My Database Professor told us to use:
SELECT A.a1, B.b1 FROM A, B WHERE A.a2 = B.b2;
Rather than:
SELECT A.a1, B.b1 FROM A INNER JOIN B ON A.a2 = B.b2;
Supposedly Oracle don't likes JOIN-Syntaxes, because these JOIN-syntaxes are harder to optimize than the WHERE restriction of the Cartesian Product.
I can't imagine why this should be the case. The only Performance issue could be that the parser Needs to parse a few characters more. But that is negligible in my eyes.
I found this Stack Overflow Questions:
Is there an Oracle official recommendation on the use of explicit ANSI JOINs vs implicit joins?
Explicit vs implicit SQL joins
And this sentence in a Oracle Documentation: https://docs.oracle.com/cd/B19306_01/server.102/b14200/queries006.htm
Oracle recommends that you use the FROM clause OUTER JOIN syntax rather than the Oracle join operator.
Can someone give me up-to-date recommendations from Oracle with link. Because she don't acknowledges StackOverflow (here can answer everyone) and the 10g Documentation is outdated in here eyes.
If i am wrong and Oracle realy don't likes JOINS now than thats also ok, but i don't find articles. I just want to know who is Right.
Thanks a lot to everyone who can help me!
Your professor should speak with Gordon Linoff, who is a computer science professor at Columbia University. Gordon, and most SQL enthusiasts on this site, will almost always tell you to use explicit join syntax. The reasons for this are many, including (but not limited to):
Explicit joins make it easy to see what the actual join logic is. Implicit joins, on the other hand, obfuscate the join logic, by spreading it out across both the FROM and WHERE clauses.

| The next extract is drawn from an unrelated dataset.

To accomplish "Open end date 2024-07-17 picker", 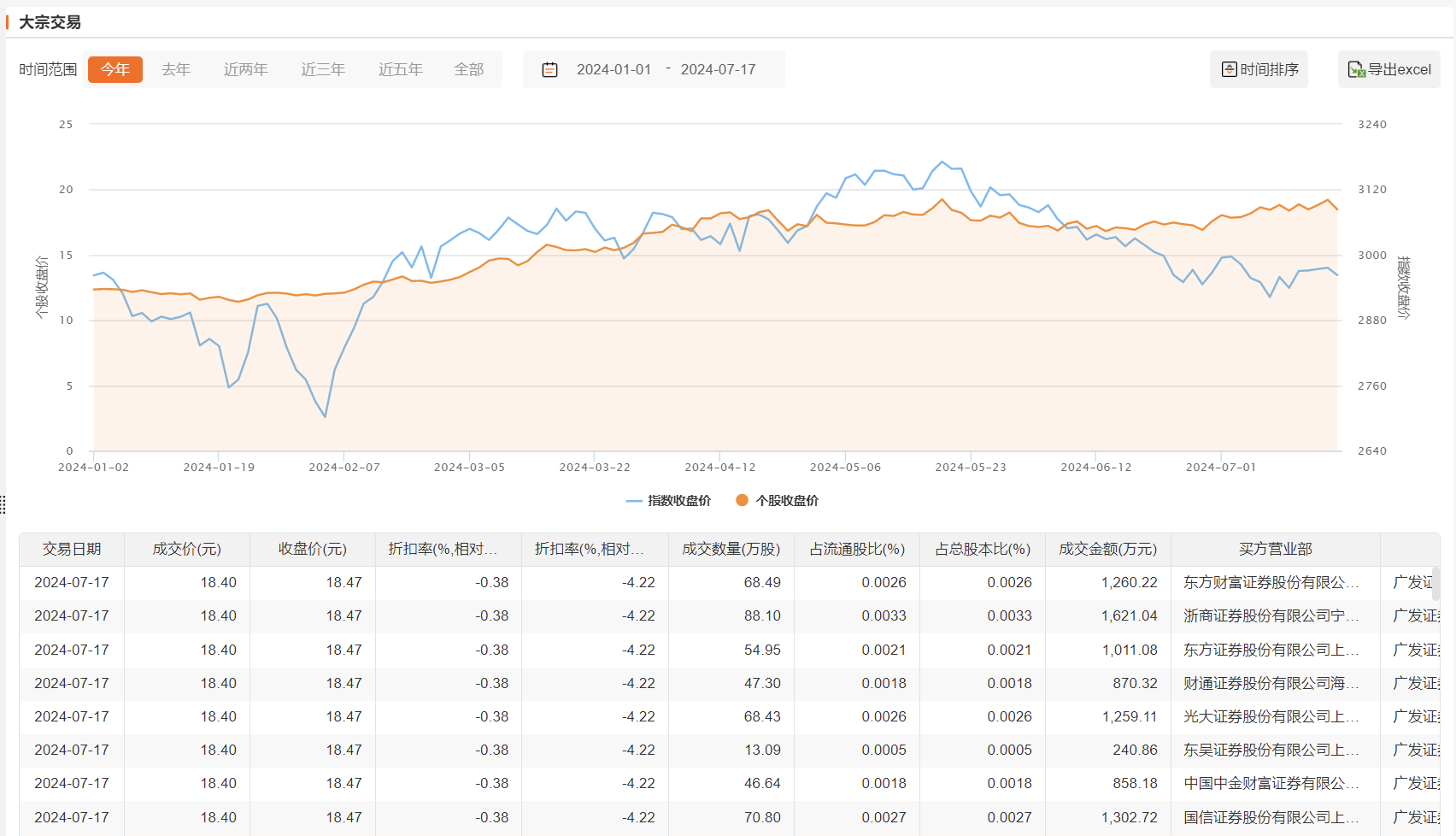I will pos(718,70).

The ANSI 92 standard recommends using modern explicit joins, and in fact deprecated the implicit join which your professor seems to be pushing
Regarding performance, as far as I know, both versions of the query you wrote would be optimized to the same thing under the hood. You can always check the execution plans of both, but I doubt you would see a significant difference very often.
An average sql query you will encounter in real business has 7-8 joins with 12-16 join conditions. One every 10 or 20 queries may involve nested joins or other more advanced cases.

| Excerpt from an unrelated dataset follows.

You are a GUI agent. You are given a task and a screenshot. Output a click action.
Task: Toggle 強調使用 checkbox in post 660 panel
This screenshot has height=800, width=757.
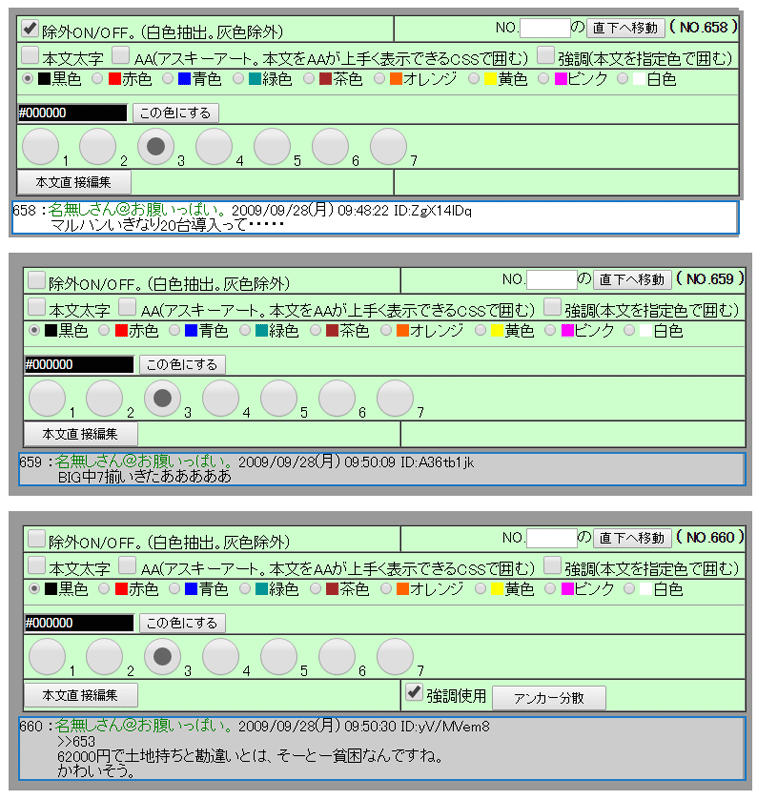click(414, 692)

Explicit join syntax is simply far easier to maintain, debug and develop. And those factors are critical for business software - the faster and safer the better.

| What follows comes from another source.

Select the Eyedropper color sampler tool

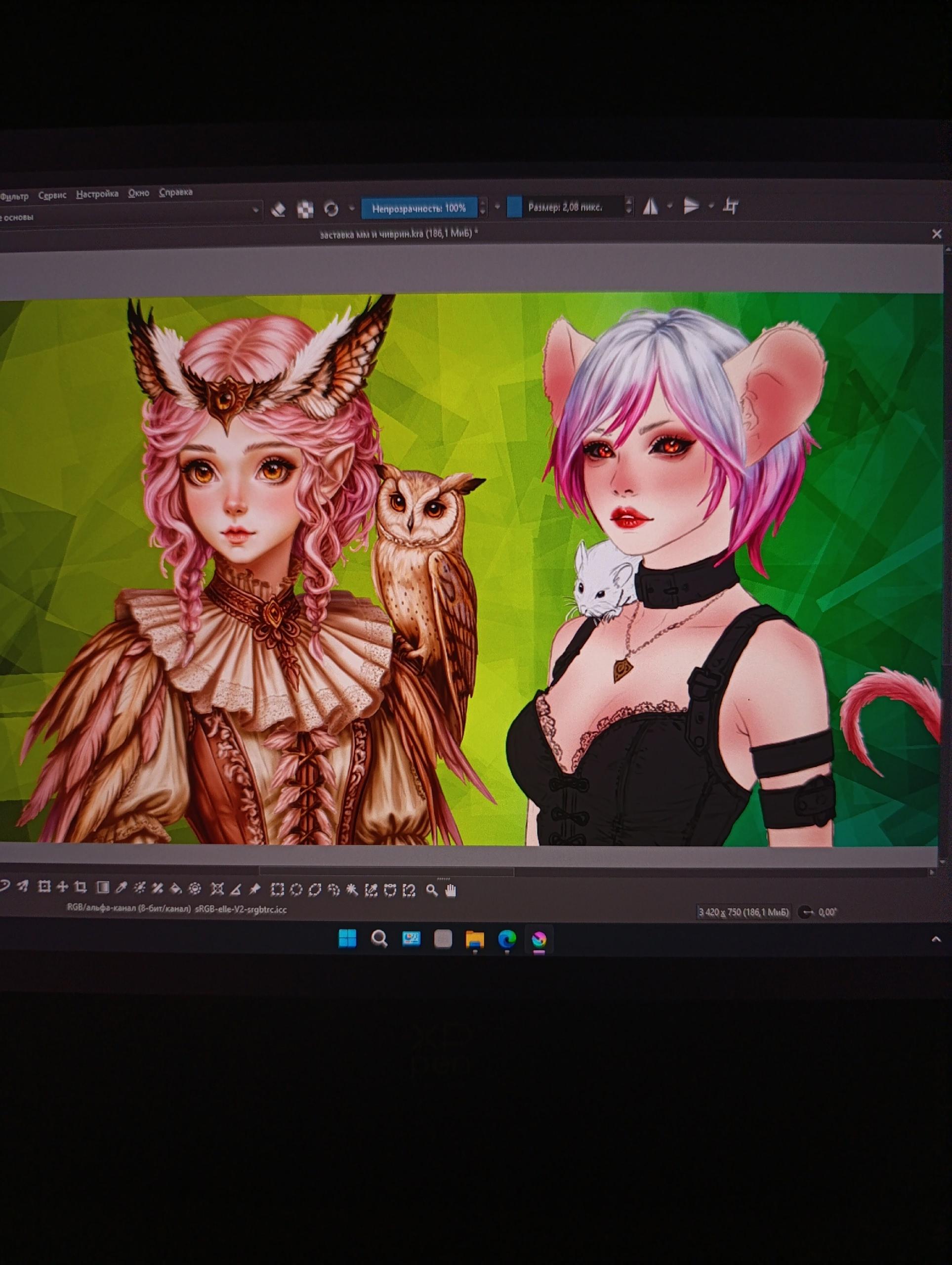(121, 887)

Implicit join are somewhat easier to code if you create statements dynamically through application code. Perhaps there are other uses that i am unaware.
As with many non-trivial things there is no simple yes / no answer.
The first thing is, for trivial queries (as yours example in the question) it doesn’t matter which syntax you use. The classic syntax is even more compact for simple queries.
First for non-trivial queries (say more than five joins) you will learn the benefits of the ANSI syntax. The main benefit is that the join predicates are separated and divided from the WHERE condition.
Simple example – this is a complete valid query in the pre-ANSI syntax
SELECT A.a1, B.b1
FROM A, B
WHERE A.a1 = B.b1 and
A.a1 = B.b1(+);
Is it inner or outer join? Furthermore if this construct is scattered in a predicate with 10 other join condition in the WHERE clause, it is even very easy to misread it.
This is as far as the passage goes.